• _What the exercise asks_
Reproduce the entries that follow, exactly and in full.

• _Stored data entries_
════════════════════

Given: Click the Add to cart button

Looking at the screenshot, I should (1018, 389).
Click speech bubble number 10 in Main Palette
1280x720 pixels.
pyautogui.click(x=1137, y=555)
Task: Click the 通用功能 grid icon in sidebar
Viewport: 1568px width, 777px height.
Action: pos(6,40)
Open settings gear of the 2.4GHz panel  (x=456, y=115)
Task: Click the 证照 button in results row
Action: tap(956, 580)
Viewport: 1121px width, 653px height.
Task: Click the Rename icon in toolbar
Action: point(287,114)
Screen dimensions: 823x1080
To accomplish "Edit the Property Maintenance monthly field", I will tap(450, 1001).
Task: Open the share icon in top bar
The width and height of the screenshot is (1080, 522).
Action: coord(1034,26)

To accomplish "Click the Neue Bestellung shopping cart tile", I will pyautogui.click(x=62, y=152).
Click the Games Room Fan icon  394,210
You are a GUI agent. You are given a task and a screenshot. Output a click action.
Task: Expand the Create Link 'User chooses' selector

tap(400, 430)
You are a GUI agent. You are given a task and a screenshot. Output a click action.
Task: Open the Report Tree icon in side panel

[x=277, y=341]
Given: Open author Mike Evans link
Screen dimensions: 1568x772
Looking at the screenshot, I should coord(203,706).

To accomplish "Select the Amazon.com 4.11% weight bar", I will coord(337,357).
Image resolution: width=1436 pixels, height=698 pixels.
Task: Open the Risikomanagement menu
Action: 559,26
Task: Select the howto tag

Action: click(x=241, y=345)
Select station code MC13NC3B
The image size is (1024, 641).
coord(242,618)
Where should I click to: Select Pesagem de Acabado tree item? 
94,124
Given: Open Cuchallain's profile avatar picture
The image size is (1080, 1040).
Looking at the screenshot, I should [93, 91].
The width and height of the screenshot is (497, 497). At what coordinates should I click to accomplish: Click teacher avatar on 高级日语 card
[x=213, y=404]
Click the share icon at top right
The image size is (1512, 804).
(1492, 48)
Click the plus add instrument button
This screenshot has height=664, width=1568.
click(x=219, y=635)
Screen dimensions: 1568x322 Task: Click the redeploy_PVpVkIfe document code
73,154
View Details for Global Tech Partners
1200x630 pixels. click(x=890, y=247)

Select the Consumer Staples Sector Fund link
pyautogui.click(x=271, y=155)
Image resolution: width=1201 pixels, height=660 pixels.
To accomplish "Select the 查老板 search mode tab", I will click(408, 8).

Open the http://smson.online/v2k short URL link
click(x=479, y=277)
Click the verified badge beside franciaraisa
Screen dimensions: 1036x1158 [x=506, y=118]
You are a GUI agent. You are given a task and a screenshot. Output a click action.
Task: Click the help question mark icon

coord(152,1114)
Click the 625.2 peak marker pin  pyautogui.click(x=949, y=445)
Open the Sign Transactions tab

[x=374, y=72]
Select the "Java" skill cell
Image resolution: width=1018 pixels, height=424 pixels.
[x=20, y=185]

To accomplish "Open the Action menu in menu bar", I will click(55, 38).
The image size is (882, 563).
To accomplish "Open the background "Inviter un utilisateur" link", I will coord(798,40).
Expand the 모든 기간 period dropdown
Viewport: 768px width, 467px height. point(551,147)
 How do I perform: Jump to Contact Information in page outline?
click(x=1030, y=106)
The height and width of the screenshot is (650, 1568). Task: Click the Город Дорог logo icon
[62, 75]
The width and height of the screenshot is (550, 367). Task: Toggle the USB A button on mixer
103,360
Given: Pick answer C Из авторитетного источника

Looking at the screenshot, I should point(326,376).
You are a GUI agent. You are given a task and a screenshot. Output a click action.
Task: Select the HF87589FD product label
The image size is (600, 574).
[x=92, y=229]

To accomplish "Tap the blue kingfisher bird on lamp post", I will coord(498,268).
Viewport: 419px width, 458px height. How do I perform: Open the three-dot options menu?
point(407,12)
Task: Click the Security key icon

════════════════════

• _Result below_
Given: Click the Add to cart button

Looking at the screenshot, I should (1018, 389).
Click speech bubble number 10 in Main Palette
1280x720 pixels.
pyautogui.click(x=1137, y=555)
Task: Click the 通用功能 grid icon in sidebar
Viewport: 1568px width, 777px height.
Action: pos(6,40)
Open settings gear of the 2.4GHz panel  (x=456, y=115)
Task: Click the 证照 button in results row
Action: tap(956, 580)
Viewport: 1121px width, 653px height.
Task: Click the Rename icon in toolbar
Action: point(287,114)
Screen dimensions: 823x1080
To accomplish "Edit the Property Maintenance monthly field", I will tap(450, 1001).
Task: Open the share icon in top bar
The width and height of the screenshot is (1080, 522).
Action: coord(1034,26)

To accomplish "Click the Neue Bestellung shopping cart tile", I will pyautogui.click(x=62, y=152).
Click the Games Room Fan icon  394,210
You are a GUI agent. You are given a task and a screenshot. Output a click action.
Task: Expand the Create Link 'User chooses' selector

tap(400, 430)
You are a GUI agent. You are given a task and a screenshot. Output a click action.
Task: Open the Report Tree icon in side panel

[x=277, y=341]
Given: Open author Mike Evans link
Screen dimensions: 1568x772
Looking at the screenshot, I should coord(203,706).

To accomplish "Select the Amazon.com 4.11% weight bar", I will coord(337,357).
Image resolution: width=1436 pixels, height=698 pixels.
Task: Open the Risikomanagement menu
Action: 559,26
Task: Select the howto tag

Action: click(x=241, y=345)
Select station code MC13NC3B
The image size is (1024, 641).
coord(242,618)
Where should I click to: Select Pesagem de Acabado tree item? 
94,124
Given: Open Cuchallain's profile avatar picture
The image size is (1080, 1040).
Looking at the screenshot, I should [93, 91].
The width and height of the screenshot is (497, 497). At what coordinates should I click to accomplish: Click teacher avatar on 高级日语 card
[x=213, y=404]
Click the share icon at top right
The image size is (1512, 804).
(1492, 48)
Click the plus add instrument button
This screenshot has height=664, width=1568.
click(x=219, y=635)
Screen dimensions: 1568x322 Task: Click the redeploy_PVpVkIfe document code
73,154
View Details for Global Tech Partners
1200x630 pixels. click(x=890, y=247)

Select the Consumer Staples Sector Fund link
pyautogui.click(x=271, y=155)
Image resolution: width=1201 pixels, height=660 pixels.
To accomplish "Select the 查老板 search mode tab", I will click(408, 8).

Open the http://smson.online/v2k short URL link
click(x=479, y=277)
Click the verified badge beside franciaraisa
Screen dimensions: 1036x1158 [x=506, y=118]
You are a GUI agent. You are given a task and a screenshot. Output a click action.
Task: Click the help question mark icon

coord(152,1114)
Click the 625.2 peak marker pin  pyautogui.click(x=949, y=445)
Open the Sign Transactions tab

[x=374, y=72]
Select the "Java" skill cell
Image resolution: width=1018 pixels, height=424 pixels.
[x=20, y=185]

To accomplish "Open the Action menu in menu bar", I will click(55, 38).
The image size is (882, 563).
To accomplish "Open the background "Inviter un utilisateur" link", I will coord(798,40).
Expand the 모든 기간 period dropdown
Viewport: 768px width, 467px height. point(551,147)
 How do I perform: Jump to Contact Information in page outline?
click(x=1030, y=106)
The height and width of the screenshot is (650, 1568). Task: Click the Город Дорог logo icon
[62, 75]
The width and height of the screenshot is (550, 367). Task: Toggle the USB A button on mixer
103,360
Given: Pick answer C Из авторитетного источника

Looking at the screenshot, I should point(326,376).
You are a GUI agent. You are given a task and a screenshot. Output a click action.
Task: Select the HF87589FD product label
The image size is (600, 574).
[x=92, y=229]

To accomplish "Tap the blue kingfisher bird on lamp post", I will coord(498,268).
Viewport: 419px width, 458px height. How do I perform: Open the three-dot options menu?
point(407,12)
Task: Click the Security key icon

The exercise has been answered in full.